The unfairness of the argument was perhaps stressed by the fact that the court permitted the jury to consider five verdicts instead of two. If the defendant was guilty of attempted murder by shooting his wife, the form of verdict submitted by he court finding that he was guilty of attempted murder in the first degree, while armed with a deadly weapon, was the only proper guilty verdict. But, in addition, the court told the jury that they could find the defendant guilty of murder in the first degree without finding that the defendant was armed with a deadly weapon, that they could find murder in the second degree, and murder in the second degree with a deadly weapon. The defendant argues that the use of additional verdict forms omitting a finding of the use of a deadly weapon, could have been utilized by the jury if it had believed that the furnishing of the sleeping pills was an attempt to kill by poison.
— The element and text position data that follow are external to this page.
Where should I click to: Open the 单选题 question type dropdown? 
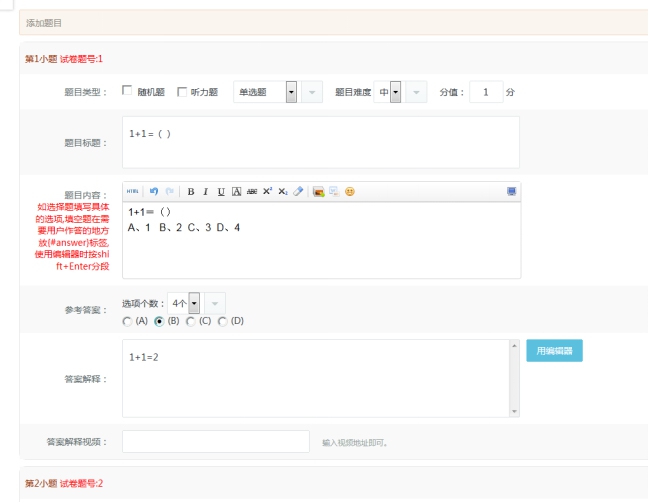pos(291,92)
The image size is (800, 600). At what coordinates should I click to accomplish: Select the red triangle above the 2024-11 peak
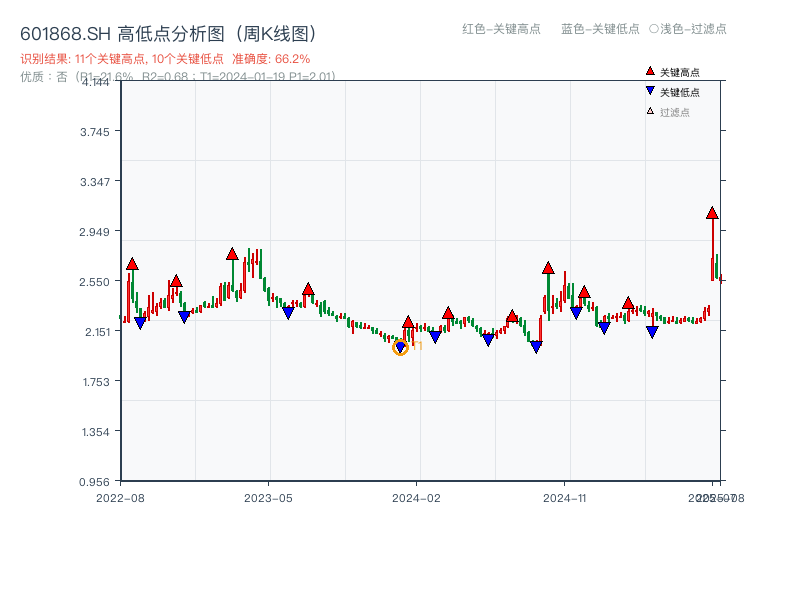[x=549, y=268]
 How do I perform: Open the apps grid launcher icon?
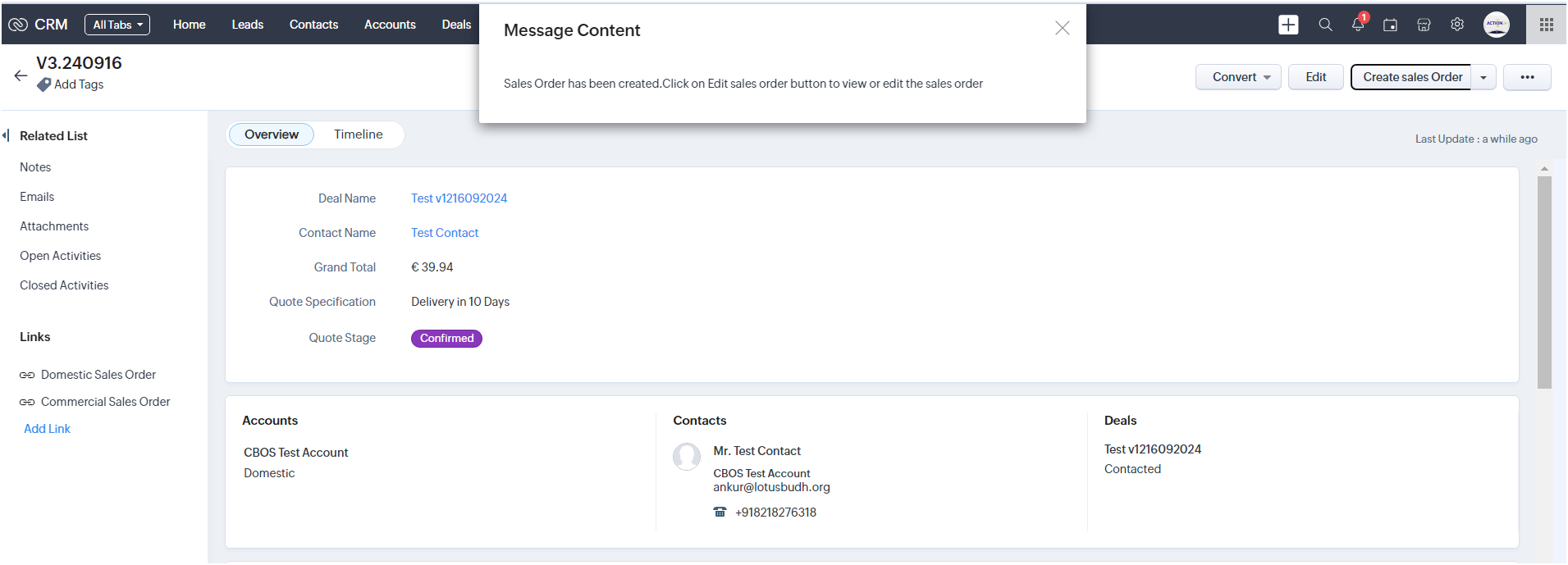tap(1547, 25)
This contention of the appellant seems farfetched to us, but the unfairness of intimating that the defendant for a long time improperly furnished sleeping pills, possibly poisoned, to the complaining witness was patent.

The defendant also claims that the district attorney was guilty of prejudicial misconduct in asking witness Echols whether he had been investigated by the Oakdale police in connection with an accusation of the theft of $1,000. The state says in reply that the question was asked in good faith in support of an attempt by the district attorney to show prejudice on the part of the witness Echols against the Oakdale police department.

The defendant also complains that in the cross-examination of Dr. Gladen, the psychiatrist, he was asked, relative to electroshock treatments, whether he had ever lost a patient during the process. In view of his detailed description of the administration of such treatments and his mention of the danger involved, the cross-examination was not improper.

The defendant did not receive a fair trial for the two principal reasons heretofore discussed.

The judgment is reversed.

CONLEY, Presiding Justice.

PALPH M. BROWN and STONE, JJ., concur. Hearing denied; MOSK, J., dissenting.